Laparoscopic Graham patch is increasingly the default for stable patients with limited contamination. Standard four-port placement (camera at umbilicus, working ports in upper abdomen) is used. The principles are identical to the open operation: identify the perforation, place absorbable interrupted sutures longitudinally, mobilize a tongue of omentum, and tie the sutures gently over the omental pedicle.

Conversion to open is appropriate for hemodynamic instability, inability to identify the perforation, perforations >2 cm, or any concern for malignancy that requires more definitive resection or biopsy.

Postoperative Care

The nasogastric tube is typically left in place for 24–48 hours. IV proton pump inhibitor is continued, and the patient is started on H. pylori eradication therapy empirically — outcomes are markedly worse without it given that >70% of these ulcers are H. pylori related. Diet is advanced as the patient tolerates oral intake and bowel function returns. Most patients are eating within 3–5 days and discharged within a week.

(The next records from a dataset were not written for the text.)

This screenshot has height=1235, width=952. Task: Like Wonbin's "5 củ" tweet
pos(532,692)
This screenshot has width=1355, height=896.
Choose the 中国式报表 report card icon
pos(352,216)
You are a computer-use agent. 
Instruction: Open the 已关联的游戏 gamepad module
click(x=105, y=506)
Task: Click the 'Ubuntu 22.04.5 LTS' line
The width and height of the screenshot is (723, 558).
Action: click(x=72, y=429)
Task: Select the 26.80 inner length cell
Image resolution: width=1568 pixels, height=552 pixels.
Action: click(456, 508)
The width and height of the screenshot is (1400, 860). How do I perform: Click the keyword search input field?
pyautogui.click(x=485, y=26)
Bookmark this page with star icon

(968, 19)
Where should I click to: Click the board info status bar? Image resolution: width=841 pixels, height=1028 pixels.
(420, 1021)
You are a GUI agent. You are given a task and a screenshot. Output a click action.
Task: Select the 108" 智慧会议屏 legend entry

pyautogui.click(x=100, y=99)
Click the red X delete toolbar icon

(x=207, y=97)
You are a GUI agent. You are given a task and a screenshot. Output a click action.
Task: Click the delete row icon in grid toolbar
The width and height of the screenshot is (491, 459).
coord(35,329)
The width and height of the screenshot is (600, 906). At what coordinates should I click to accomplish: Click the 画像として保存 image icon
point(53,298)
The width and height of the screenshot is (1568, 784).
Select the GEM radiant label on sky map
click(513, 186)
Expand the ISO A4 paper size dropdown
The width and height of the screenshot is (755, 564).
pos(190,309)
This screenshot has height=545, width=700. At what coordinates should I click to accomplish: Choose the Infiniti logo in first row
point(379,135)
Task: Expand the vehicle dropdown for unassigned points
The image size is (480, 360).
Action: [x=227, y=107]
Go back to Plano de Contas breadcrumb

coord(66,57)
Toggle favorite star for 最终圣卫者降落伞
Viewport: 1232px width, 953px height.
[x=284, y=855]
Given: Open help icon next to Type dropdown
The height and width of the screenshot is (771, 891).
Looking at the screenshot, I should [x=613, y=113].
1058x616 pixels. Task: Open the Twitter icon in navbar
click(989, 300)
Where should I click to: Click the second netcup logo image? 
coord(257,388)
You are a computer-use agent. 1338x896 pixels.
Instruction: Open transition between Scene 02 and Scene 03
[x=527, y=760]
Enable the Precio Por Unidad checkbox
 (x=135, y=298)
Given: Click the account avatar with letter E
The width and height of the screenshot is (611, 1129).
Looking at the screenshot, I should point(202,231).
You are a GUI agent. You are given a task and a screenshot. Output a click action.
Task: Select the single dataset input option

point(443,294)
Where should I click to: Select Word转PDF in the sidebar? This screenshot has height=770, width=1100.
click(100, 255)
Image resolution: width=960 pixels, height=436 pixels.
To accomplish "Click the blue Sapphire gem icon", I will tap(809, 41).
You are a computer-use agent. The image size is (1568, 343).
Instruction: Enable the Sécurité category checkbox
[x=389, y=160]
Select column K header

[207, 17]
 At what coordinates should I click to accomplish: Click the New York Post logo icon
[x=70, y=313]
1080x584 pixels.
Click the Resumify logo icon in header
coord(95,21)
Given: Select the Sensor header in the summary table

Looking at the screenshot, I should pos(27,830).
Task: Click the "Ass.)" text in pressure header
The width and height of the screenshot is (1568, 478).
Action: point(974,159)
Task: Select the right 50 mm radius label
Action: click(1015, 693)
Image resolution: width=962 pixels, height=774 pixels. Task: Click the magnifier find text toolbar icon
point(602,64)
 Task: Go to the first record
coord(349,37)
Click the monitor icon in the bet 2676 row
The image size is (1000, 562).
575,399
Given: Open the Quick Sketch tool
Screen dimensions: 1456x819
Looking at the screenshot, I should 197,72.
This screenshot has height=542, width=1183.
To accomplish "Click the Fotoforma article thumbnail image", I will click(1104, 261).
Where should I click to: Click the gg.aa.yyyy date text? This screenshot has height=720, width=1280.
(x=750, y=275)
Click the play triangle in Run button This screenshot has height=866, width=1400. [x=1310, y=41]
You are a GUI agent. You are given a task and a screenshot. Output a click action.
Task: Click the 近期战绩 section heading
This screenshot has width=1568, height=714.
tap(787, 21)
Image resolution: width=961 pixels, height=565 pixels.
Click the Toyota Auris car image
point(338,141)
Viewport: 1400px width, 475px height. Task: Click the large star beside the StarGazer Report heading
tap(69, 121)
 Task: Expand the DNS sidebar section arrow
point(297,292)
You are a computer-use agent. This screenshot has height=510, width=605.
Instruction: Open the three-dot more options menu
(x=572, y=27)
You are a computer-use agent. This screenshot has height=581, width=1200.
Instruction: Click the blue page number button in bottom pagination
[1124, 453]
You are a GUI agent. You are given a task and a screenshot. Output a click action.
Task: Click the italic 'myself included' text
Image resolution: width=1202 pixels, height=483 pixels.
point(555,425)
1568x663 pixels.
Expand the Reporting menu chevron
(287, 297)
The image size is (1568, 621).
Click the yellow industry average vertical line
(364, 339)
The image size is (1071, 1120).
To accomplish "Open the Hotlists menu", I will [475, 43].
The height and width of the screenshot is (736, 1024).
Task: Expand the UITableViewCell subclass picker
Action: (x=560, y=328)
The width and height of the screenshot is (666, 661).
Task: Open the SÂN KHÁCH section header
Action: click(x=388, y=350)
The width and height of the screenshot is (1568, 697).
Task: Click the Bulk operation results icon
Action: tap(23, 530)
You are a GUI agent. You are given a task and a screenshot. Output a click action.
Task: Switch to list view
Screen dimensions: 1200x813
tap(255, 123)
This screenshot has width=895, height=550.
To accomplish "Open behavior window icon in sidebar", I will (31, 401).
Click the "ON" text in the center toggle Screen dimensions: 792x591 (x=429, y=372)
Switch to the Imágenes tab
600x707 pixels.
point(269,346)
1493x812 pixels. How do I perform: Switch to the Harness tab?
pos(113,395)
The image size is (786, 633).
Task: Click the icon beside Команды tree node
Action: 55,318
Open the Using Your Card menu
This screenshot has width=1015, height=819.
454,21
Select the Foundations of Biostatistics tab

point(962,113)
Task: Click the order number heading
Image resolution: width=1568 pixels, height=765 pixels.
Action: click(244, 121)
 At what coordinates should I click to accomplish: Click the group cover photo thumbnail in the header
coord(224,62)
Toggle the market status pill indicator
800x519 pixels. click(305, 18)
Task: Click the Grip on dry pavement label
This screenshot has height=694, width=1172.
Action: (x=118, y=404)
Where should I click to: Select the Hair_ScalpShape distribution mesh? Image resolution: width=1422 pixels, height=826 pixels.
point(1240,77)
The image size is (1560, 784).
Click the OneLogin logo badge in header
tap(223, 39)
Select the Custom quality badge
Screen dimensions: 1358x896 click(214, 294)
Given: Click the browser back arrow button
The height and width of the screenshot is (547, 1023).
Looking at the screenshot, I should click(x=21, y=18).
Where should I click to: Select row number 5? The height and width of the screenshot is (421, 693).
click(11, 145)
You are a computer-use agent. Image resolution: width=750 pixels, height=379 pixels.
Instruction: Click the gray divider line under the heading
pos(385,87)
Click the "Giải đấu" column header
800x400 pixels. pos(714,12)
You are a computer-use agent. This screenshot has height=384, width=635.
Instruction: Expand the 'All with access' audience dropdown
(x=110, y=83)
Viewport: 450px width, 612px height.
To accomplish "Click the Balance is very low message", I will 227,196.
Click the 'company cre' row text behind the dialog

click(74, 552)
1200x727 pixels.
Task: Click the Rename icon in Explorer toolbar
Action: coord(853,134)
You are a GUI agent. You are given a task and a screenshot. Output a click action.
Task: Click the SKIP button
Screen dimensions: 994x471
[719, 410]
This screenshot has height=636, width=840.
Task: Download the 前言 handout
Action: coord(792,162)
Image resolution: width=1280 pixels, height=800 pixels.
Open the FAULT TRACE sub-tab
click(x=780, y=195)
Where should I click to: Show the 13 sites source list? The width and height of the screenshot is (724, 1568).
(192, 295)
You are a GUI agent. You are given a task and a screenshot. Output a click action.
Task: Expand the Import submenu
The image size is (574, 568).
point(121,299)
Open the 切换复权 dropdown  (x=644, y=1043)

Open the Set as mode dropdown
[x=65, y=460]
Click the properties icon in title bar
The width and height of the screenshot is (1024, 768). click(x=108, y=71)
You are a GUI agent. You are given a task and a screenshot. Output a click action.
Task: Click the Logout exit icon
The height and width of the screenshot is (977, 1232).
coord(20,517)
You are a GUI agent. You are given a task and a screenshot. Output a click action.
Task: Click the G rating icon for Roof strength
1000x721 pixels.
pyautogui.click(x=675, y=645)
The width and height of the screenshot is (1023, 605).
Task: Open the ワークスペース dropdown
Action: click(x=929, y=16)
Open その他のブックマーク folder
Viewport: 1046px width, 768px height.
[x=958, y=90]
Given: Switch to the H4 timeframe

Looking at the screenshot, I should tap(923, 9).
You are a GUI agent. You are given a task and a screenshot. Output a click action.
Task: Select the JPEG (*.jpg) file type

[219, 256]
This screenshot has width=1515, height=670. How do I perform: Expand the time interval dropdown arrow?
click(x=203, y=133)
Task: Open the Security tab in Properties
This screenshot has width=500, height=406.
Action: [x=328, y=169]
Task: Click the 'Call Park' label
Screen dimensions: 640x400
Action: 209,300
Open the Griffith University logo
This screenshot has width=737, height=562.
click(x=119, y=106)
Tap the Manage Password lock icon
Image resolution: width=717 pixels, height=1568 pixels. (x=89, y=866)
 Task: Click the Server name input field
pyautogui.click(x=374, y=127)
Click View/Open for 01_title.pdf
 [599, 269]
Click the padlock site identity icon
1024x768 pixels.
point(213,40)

Outpatient endoscopy is recommended at 6–8 weeks for any patient with a gastric ulcer to rule out malignancy (mandatory) and to confirm healing. Duodenal ulcers do not require routine biopsy unless atypical features were present.

Complications

The feared complication is leak from the repair, presenting with persistent or worsening peritonitis, fever, leukocytosis, and persistent ileus. Reoperation with reinforcement of the patch — or, for very large defects, pyloric exclusion with gastrojejunostomy and tube drainage — is required. Mortality is non-trivial in elderly or septic patients.

Other complications include intra-abdominal abscess (drainable percutaneously in most cases), gastric outlet obstruction from edema or stricture (usually self-limiting; persistent obstruction may require pyloroplasty or resection), recurrent ulcer (almost always due to inadequate H. pylori treatment or ongoing NSAID use), and standard postoperative risks of bleeding, wound infection, and venous thromboembolism.

On the oral boards, examiners frequently probe how you would handle a perforation that is too large to be closed primarily, a posterior ulcer with active bleeding requiring suture ligation of the gastroduodenal artery, and the patient who deteriorates 72 hours postoperatively — all of which test whether you can pivot to pyloric exclusion or resection rather than dogmatically performing a Graham patch on a defect that cannot hold one.